▶ TASK DESCRIPTION
Copy, exactly and without additions, every line in the records below from the one holding "This screenshot has width=367, height=184." through the one holding "Task: Expand the 社区 menu item", both ends included.
---
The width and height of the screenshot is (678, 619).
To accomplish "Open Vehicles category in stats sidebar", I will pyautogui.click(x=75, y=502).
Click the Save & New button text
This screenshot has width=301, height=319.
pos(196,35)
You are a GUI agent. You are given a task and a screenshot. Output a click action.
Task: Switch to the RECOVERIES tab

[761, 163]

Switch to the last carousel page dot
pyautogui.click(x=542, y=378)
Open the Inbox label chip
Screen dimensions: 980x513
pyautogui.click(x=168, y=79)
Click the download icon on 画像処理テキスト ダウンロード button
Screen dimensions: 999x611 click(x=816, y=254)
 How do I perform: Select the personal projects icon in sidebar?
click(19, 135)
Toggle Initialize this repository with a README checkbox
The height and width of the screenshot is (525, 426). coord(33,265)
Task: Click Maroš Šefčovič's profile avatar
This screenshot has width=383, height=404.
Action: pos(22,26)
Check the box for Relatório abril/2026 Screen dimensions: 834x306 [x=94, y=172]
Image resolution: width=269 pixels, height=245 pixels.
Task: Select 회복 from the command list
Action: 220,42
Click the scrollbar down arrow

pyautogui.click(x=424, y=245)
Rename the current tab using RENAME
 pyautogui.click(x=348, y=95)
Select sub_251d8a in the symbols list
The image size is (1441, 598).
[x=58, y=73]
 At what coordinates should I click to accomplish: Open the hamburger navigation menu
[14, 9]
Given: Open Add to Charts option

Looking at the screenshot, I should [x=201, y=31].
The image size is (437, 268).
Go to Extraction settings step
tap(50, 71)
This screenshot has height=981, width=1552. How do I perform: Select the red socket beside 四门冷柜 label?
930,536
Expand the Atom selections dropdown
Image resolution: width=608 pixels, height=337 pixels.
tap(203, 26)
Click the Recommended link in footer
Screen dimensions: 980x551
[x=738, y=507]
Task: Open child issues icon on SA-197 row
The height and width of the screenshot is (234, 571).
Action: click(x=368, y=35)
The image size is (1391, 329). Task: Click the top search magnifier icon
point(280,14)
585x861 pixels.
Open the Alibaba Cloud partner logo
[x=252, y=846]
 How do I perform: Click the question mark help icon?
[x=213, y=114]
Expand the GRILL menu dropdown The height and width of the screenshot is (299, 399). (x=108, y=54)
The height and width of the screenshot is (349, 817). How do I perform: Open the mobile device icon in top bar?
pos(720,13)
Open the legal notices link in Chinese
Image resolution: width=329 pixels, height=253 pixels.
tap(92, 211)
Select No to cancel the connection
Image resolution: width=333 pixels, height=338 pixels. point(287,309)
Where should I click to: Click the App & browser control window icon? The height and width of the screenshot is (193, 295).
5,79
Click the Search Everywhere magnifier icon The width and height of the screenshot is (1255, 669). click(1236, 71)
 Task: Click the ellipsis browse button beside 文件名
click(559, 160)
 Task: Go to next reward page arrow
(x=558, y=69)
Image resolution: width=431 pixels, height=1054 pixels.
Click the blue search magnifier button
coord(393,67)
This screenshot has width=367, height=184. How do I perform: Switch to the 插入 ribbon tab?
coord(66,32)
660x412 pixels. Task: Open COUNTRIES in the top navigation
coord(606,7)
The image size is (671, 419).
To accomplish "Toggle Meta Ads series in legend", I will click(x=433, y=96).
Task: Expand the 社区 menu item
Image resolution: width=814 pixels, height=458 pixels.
---
▶ RESPONSE
This screenshot has width=367, height=184. How do I perform: Switch to the 插入 ribbon tab?
coord(66,32)
660x412 pixels. Task: Open COUNTRIES in the top navigation
coord(606,7)
The image size is (671, 419).
To accomplish "Toggle Meta Ads series in legend", I will click(x=433, y=96).
Task: Expand the 社区 menu item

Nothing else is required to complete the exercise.